J'ai choisi d'insérer dans le roman un poème bien connu, il s'agit de celui de Rudyard Kipling : Tu seras un homme mon fils. Le voici dans son intégralité :

 

 

 

Tu seras un homme, mon fils.


Si tu peux voir détruit l'ouvrage de ta vie
Et, sans dire un seul mot te remettre à bâtir
Ou perdre d'un seul coup le gain de cent parties
Sans un geste et sans un soupir.

Si tu peux être amant sans être fou d'amour,
Si tu peux être fort sans cesser d'être tendre,
et, te sentant haï, sans haïr à ton tour,
Pourtant lutter et te défendre.

Si tu peux supporter d'entendre tes paroles
Travesties par des gueux pour exciter les sots,
Et d'entendre mentir sur toi leurs bouches folles
Sans mentir toi-même d'un mot.

Si tu peux rester digne en étant populaire,
Si tu peux rester peuple en conseillant les rois
Et si tu peux aimer tous tes amis en frères
Sans qu'aucun d'eux soit tout pour toi.

Si tu sais méditer, observer et connaître,
Sans jamais devenir sceptique ou destructeur,
Rêver, sans laisser ton rêve être ton maître
Penser, sans n'être qu'un penseur.

Si tu peux être dur sans jamais être en rage,
Si tu peux être brave et jamais imprudent,
Si tu peux être bon, si tu sais être sage,
Sans être moral ni pédant.

Si tu peux rencontrer triomphe après défaite
Et recevoir ces deux menteurs d'un même front.
Si tu peux conserver ton courage et ta tête,
Quand tous les autres la perdront.

Alors, les rois, les dieux, la chance et la victoire
Seront à tout jamais tes esclaves soumis,
Et, ce qui vaut mieux que les rois et la gloire,

Tu seras un homme, mon fils.

Rudyard Kipling

 

 

 

Source image

 

 

 

 

Je trouve ce texte absolument magnifique et je pense qu'il conviendrait parfaitement au roman de Sylvie Germain.

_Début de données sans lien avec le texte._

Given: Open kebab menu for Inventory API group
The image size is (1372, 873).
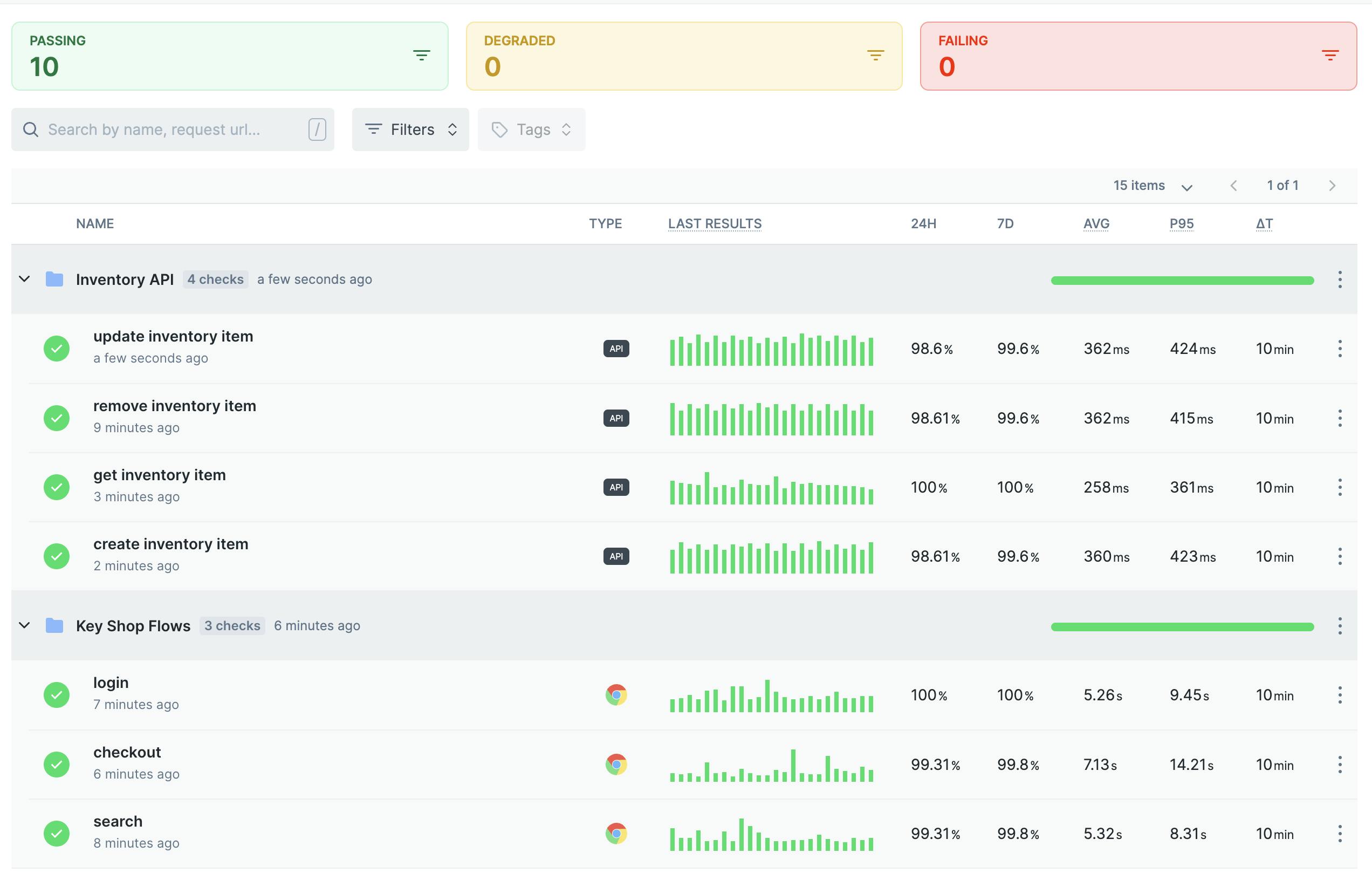Looking at the screenshot, I should [1340, 279].
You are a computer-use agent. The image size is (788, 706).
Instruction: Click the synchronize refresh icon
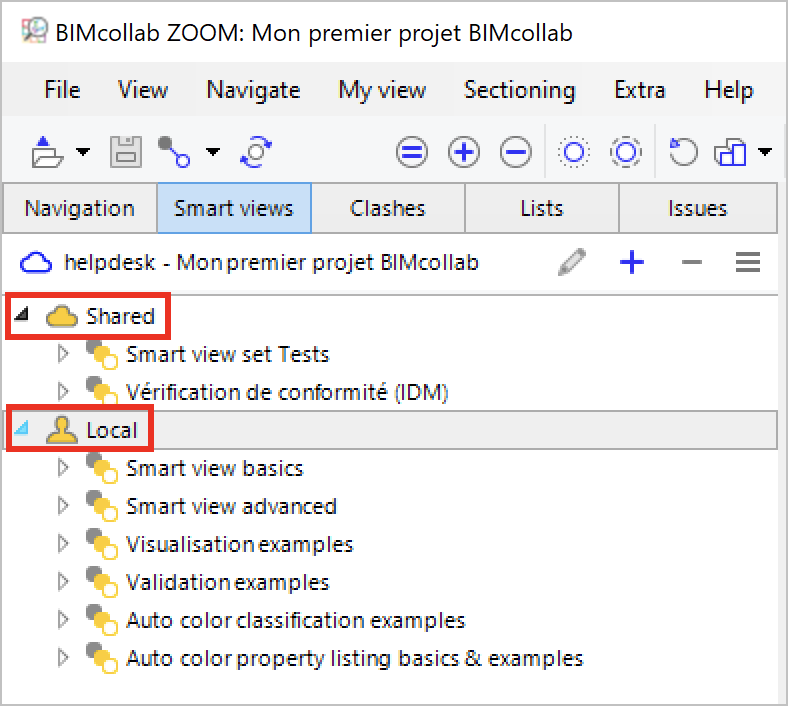[x=255, y=153]
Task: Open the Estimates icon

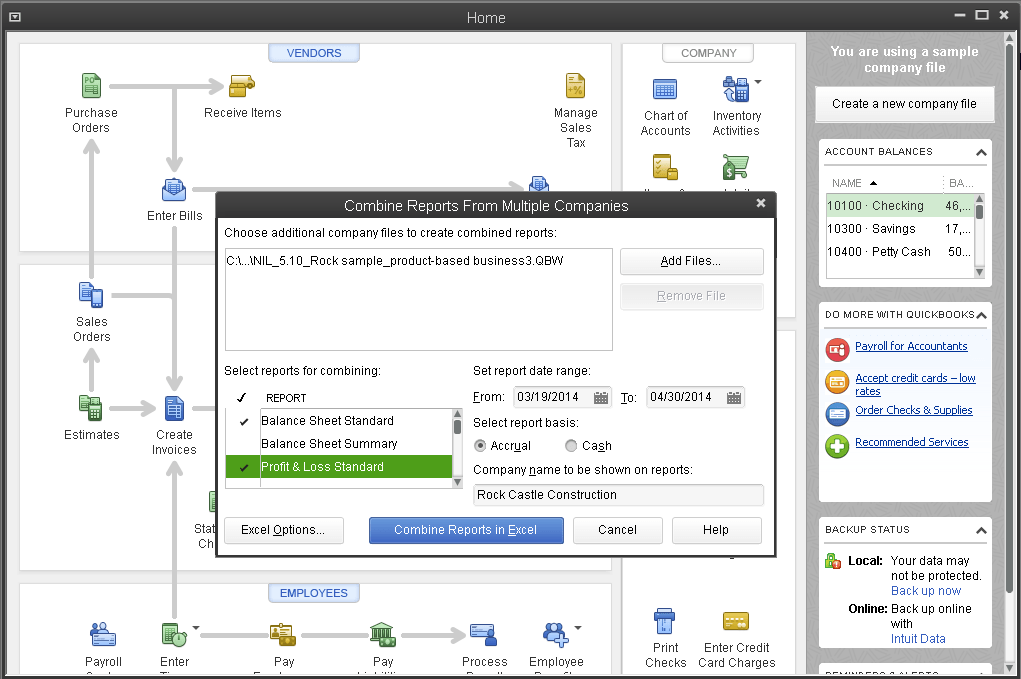Action: pos(91,408)
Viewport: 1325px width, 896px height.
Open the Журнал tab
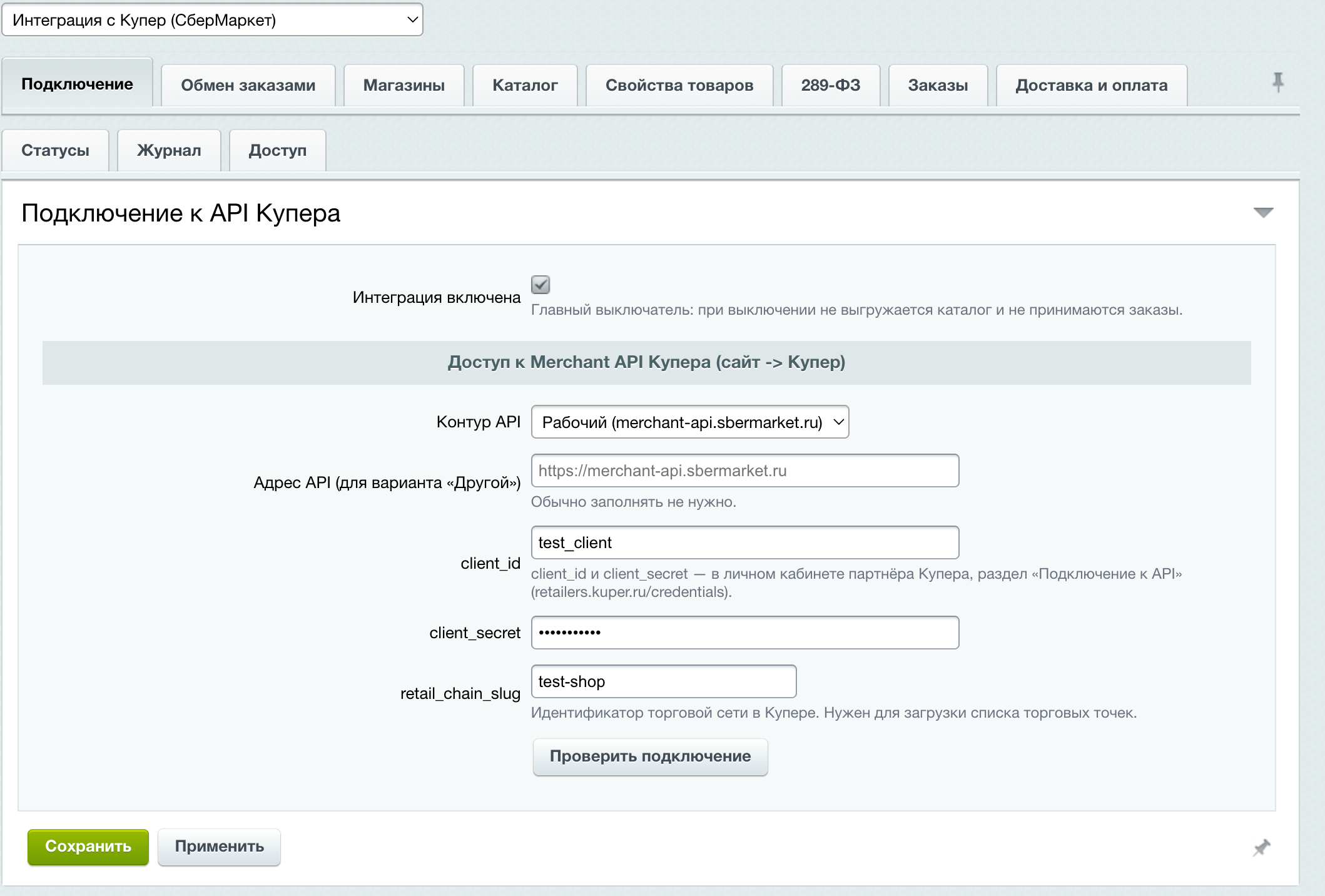169,150
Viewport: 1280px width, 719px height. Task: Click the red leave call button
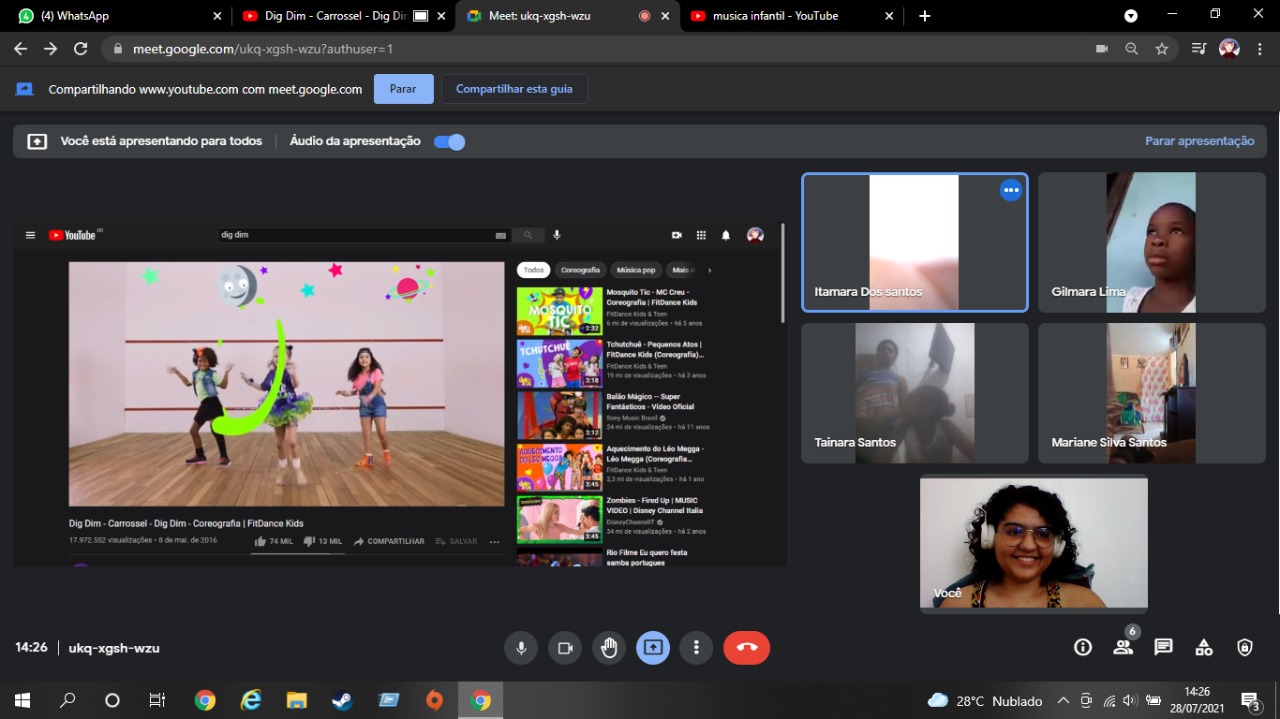coord(746,648)
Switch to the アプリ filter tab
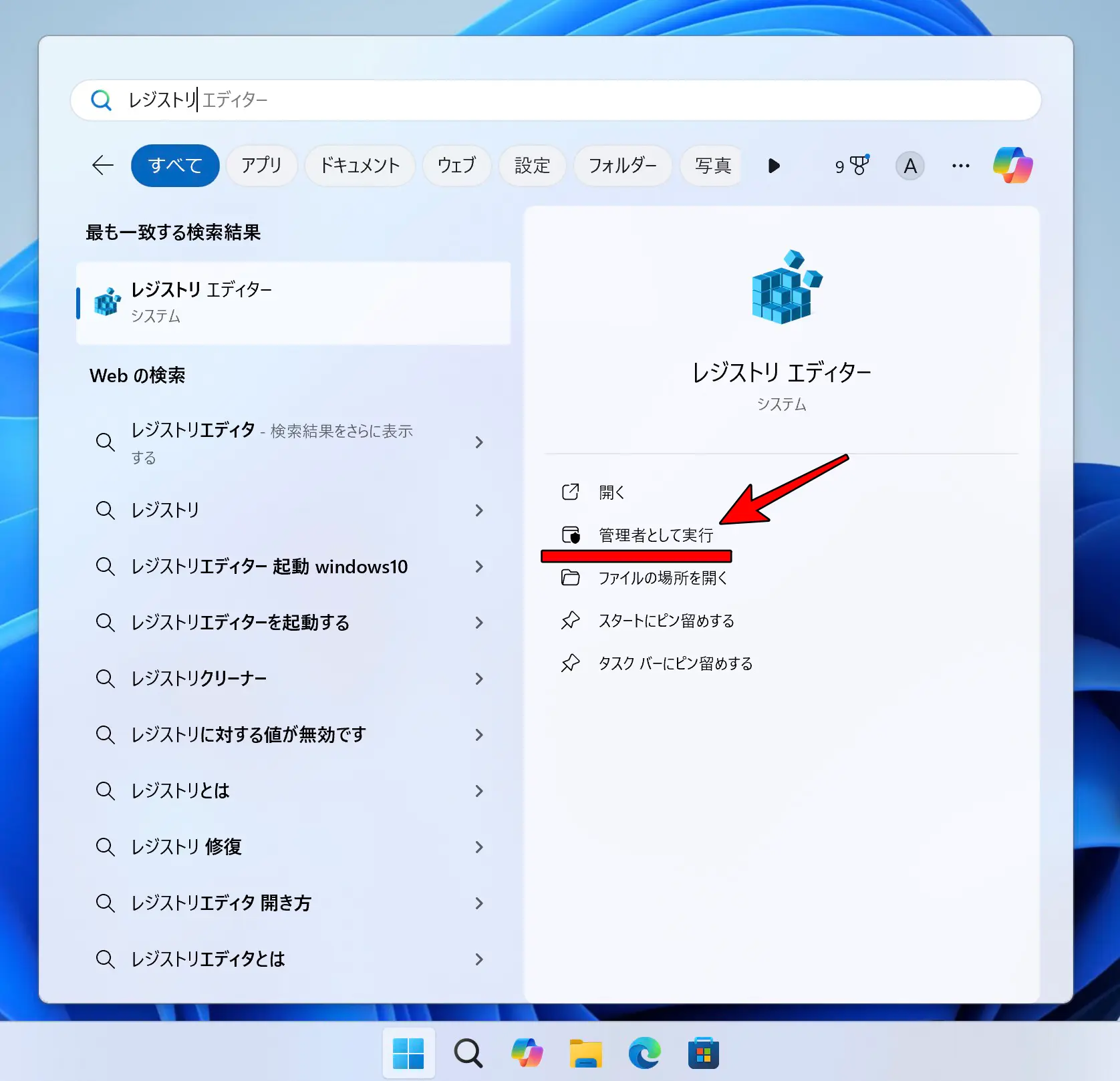Viewport: 1120px width, 1081px height. 261,166
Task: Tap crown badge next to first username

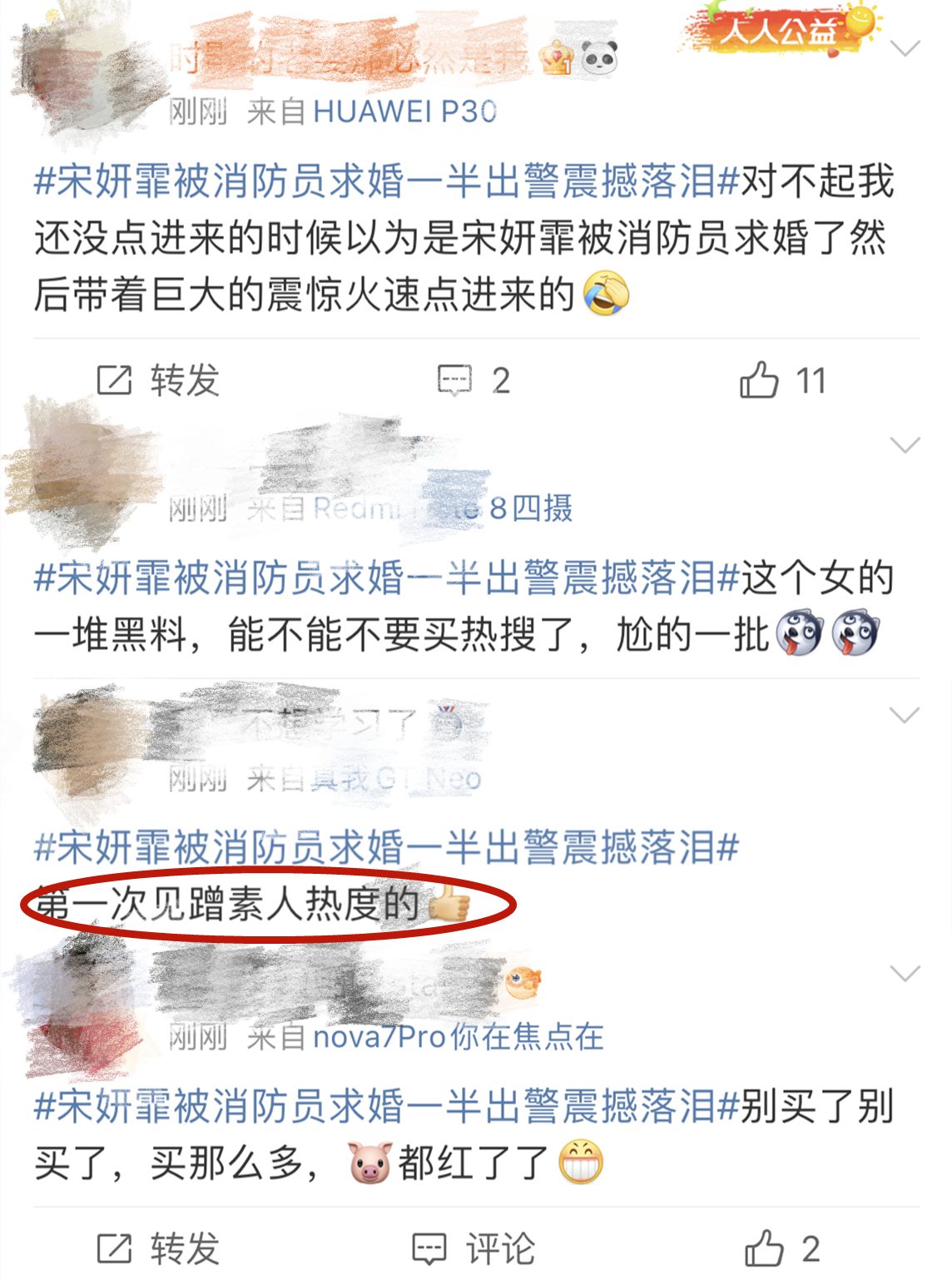Action: pos(557,58)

Effectivement, il semble par certains vers reprendre l'histoire de Magnus. Ainsi, le premier vers nous rappelle clairement le début de la vie du héros : « Si tu peux voir détruit l'ouvrage de ta vie Et sans dire un mot te remettre à rebâtir ». Étonnant comme cela renvoie à l'amnésie à laquelle l'enfant doit faire face, particulièrement le fait que Kipling écrive « Et sans dire un mot », sachant qu'à cette époque Magnus parle peu, il préfère écouter et regarder ce monde qu'il redécouvre. Et au fil du poème, on a l'impression de redécouvrir Magnus. Pour cette raison, j'imaginais placer le poème à la fin du roman, juste avant la dernière page, « le Fragment ? ». En effet, à ce moment de l'histoire, le frère Jean vient de mourir et avec lui le guide que Magnus venait de découvrir. Le poème ressemblerait à une sorte d'adieu, un soutien pour porter Magnus vers l'avenir. Le fait que Kipling dise « mon fils » semble rappeler le frère Jean, qui appelait Magnus « fils ». Et cela laisserait penser que le héros n'est pas encore un homme malgré son âge, qu'il lui reste à apprendre dans la vie. De plus, la dernière page - celle qui suivrait mon texte - commence par « Ici commence l'histoire d'un homme qui... », cela s'accorde parfaitement à ce que fait pressentir le poème. En somme, cette œuvre - un peu longue pour une séquence certes... - semble s'insérer facilement dans le roman et lui donner un sens nouveau ; elle porte plus encore le personnage vers l'avenir. Le roman terminerait ainsi sur une note d'espoir.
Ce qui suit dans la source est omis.